Note that every consecutive term is co-prime and that we consider that a sequence terminates when $t_i$ is prime.
Given any value of $g$ and $l$, where $a_i$ is not a perfect square, this algorithm always terminates.
Prove or disprove this.
We could use symbol like g(x) to represent the largest factor of x other than itself. l(x) to represent the smallest factor of x other than 1. n(x,a) to represent largest integer y so that $x^y|a$. So SpoonedBread defined $a_{h+1}=\frac{g(a_h)!}{a_h^{n(a_h,g(a_h)!)}}$
The Bertrand's postulate said that there's at least one prime between integers x and 2x. It has been enhanced according to the link that when x is large enough, there's at least one prime between x and $(1+\frac1{16597}) x$ so that there're at least four primes between x and 2x.
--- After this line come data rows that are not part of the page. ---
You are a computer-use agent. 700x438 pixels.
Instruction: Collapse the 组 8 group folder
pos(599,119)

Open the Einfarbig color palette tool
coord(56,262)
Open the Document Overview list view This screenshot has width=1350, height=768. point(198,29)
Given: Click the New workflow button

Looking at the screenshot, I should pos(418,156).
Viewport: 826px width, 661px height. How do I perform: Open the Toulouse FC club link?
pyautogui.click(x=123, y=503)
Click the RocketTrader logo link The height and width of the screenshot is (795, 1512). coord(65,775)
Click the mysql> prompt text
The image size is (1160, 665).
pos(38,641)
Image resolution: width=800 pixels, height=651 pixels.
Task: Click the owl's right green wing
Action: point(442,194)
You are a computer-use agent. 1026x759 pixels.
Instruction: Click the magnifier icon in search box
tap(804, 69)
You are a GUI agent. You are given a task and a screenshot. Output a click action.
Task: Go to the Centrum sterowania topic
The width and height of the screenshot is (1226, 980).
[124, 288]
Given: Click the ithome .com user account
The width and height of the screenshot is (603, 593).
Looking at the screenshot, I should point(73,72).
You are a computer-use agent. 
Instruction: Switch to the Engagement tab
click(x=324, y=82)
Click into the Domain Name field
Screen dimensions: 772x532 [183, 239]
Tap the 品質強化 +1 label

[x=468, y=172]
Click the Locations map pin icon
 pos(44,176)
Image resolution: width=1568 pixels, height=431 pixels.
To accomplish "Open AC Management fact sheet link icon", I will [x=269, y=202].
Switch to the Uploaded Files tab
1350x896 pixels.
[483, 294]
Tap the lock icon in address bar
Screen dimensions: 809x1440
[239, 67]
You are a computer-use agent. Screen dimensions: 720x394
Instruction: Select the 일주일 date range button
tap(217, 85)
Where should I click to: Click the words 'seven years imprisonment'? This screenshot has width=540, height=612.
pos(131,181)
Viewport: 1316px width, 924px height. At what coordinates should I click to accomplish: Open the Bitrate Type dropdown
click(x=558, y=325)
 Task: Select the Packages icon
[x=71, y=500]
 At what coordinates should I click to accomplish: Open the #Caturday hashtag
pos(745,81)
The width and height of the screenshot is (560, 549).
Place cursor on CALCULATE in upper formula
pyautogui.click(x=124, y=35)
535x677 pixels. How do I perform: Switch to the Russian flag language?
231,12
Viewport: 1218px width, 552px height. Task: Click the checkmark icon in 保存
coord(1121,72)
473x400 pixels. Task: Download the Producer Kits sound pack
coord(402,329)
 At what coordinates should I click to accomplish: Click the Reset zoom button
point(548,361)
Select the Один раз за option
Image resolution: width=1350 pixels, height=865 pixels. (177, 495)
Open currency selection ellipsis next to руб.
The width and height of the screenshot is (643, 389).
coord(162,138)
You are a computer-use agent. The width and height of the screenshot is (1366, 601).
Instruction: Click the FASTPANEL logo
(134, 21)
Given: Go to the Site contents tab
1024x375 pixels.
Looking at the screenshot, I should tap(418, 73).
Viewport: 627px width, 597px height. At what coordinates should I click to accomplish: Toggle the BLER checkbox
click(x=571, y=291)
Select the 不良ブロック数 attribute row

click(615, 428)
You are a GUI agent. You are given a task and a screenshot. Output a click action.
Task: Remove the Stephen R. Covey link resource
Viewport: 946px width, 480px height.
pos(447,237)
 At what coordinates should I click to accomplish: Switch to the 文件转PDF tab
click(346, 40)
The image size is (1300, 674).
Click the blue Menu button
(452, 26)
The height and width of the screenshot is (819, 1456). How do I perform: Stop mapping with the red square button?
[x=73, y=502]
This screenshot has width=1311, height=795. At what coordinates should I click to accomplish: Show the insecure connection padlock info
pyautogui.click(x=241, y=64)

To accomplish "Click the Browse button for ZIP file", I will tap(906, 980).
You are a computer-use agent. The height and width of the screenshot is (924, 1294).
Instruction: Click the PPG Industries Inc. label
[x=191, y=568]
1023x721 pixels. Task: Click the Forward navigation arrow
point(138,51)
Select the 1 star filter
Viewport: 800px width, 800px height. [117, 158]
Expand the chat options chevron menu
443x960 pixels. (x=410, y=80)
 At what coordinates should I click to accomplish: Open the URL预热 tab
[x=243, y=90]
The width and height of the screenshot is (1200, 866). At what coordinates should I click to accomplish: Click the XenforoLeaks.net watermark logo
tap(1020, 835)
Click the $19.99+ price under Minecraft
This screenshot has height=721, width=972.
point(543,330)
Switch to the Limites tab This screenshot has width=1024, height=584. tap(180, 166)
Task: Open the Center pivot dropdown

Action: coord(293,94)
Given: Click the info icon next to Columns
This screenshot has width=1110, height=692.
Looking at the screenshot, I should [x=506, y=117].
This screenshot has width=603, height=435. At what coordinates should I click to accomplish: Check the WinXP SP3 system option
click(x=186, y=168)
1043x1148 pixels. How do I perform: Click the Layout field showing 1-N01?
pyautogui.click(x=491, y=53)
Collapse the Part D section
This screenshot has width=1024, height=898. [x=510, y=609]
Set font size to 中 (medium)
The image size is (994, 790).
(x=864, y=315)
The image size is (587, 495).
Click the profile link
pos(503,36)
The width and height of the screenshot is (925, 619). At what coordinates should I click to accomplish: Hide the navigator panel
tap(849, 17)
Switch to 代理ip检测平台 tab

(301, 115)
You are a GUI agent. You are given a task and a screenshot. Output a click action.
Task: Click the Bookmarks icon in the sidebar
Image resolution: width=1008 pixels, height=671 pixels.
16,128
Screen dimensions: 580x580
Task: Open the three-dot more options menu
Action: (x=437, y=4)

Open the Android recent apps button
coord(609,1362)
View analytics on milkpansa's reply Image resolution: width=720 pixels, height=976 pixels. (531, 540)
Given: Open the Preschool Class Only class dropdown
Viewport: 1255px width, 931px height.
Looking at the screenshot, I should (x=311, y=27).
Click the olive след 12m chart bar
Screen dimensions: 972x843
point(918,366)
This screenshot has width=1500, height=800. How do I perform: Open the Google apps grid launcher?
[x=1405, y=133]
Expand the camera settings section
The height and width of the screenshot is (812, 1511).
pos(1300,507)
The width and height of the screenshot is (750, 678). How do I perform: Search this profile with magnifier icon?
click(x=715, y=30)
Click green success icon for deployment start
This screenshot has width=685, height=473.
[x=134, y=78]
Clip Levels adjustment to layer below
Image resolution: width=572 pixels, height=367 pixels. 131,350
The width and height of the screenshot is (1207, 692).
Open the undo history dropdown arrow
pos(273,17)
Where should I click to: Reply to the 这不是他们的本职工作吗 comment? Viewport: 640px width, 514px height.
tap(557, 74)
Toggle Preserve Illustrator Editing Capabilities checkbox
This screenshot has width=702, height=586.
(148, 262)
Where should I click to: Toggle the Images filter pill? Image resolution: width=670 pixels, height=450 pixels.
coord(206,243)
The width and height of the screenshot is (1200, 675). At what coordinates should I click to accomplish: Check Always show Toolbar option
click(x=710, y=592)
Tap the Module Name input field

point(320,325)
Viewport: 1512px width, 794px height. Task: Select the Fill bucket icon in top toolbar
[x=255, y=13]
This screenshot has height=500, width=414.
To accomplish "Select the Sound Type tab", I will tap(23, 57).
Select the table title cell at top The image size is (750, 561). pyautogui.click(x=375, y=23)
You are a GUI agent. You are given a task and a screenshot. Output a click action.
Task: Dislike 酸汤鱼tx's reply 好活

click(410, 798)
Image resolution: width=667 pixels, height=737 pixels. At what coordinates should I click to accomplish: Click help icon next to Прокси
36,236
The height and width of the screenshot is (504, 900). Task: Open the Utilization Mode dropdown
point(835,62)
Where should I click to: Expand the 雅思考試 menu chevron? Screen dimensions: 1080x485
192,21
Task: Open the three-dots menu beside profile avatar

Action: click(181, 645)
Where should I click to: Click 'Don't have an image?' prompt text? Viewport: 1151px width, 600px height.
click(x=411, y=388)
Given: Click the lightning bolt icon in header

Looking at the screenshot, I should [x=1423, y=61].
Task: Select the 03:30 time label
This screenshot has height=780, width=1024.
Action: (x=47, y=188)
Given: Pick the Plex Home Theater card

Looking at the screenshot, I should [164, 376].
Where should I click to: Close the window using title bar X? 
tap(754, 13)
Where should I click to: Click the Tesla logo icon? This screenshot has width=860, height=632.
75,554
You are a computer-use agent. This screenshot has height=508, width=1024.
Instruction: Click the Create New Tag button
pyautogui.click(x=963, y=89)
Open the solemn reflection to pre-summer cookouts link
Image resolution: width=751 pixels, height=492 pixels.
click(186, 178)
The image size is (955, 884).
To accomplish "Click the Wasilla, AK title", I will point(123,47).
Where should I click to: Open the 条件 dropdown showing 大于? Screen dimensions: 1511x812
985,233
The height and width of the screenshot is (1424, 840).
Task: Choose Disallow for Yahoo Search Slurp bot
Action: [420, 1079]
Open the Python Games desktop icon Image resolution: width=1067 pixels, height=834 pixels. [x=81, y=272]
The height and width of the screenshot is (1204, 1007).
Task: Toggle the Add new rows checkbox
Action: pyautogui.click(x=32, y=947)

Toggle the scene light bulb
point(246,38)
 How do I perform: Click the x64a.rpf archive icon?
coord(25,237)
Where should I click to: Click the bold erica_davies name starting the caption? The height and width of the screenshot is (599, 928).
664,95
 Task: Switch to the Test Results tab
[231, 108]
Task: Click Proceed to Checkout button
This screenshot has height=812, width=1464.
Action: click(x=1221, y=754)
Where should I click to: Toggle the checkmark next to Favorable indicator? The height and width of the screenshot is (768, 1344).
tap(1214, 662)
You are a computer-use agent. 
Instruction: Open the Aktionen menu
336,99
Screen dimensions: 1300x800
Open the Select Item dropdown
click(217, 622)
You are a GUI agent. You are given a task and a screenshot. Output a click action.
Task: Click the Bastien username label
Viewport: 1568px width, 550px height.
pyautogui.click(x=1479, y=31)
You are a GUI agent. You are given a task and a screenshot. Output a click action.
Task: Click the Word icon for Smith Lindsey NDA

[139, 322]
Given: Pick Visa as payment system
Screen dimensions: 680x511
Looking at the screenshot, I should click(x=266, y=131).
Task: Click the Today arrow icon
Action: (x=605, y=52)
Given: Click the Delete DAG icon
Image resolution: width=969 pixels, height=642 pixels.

So when $a_1=px_1$ and $x_1$ is large enough and p is the smallest prime factor of $a_1$, we have $g(a_1)=x_1$, and there're at least four prime factor $p_1\lt p_2\lt p_3\lt p_4$ between $\frac {x_1}2$ and $x_1$. so that $p_1p_2p_3p_4|g(a_1)!$, but all of them coprime with $x_1$ since there're larger than $\frac {x_1}2$ and at most one of them is equal to p.
Assume $p_2,p_3,p_4$ is not equal to p, So we have $a_2$ is multiple of $p_2p_3p_4$ and we could write $a_2=qx_2$ where $x_2\ge p_3p_4 \gt x_1$. Continue the step above we could find that $a_h$ is monotone increasing.